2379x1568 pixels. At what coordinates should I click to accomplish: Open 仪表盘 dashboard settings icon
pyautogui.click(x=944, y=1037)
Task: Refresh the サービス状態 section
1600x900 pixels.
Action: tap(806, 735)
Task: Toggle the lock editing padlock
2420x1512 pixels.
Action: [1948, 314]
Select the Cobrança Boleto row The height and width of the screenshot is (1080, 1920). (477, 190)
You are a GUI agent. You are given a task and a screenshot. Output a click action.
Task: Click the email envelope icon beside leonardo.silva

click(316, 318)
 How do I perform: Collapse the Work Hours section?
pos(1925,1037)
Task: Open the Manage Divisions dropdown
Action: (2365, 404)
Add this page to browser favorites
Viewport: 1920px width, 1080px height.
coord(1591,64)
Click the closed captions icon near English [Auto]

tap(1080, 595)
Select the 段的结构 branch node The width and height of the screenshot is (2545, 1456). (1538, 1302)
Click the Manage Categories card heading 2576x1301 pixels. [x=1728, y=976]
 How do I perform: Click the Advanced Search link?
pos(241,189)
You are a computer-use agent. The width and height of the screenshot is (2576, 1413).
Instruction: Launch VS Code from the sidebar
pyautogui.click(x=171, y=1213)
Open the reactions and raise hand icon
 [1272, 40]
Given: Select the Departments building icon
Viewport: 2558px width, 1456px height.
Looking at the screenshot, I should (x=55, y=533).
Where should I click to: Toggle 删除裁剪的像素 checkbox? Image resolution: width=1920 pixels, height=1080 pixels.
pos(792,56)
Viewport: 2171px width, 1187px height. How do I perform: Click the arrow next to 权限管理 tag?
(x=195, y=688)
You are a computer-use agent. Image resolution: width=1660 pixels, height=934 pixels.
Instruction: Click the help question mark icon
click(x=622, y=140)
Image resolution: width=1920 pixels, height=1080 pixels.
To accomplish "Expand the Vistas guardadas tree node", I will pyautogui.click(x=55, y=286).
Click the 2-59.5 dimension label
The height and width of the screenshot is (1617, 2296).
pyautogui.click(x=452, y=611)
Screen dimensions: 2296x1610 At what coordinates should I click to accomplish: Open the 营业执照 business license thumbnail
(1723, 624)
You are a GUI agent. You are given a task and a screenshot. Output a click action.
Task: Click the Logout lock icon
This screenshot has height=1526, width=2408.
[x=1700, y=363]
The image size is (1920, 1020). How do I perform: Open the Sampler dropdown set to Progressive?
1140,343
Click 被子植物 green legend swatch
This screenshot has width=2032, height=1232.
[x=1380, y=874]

::::

• Task brief
Each line that contains "agent" is to be copied from the listing above.

• Answer area
You are a GUI agent. You are given a task and a screenshot. Output a click action.
You are a computer-use agent. The width and height of the screenshot is (2576, 1413).
You are a computer-use agent. Image resolution: width=1660 pixels, height=934 pixels.
You are a GUI agent. You are given a task and a screenshot. Output a click action.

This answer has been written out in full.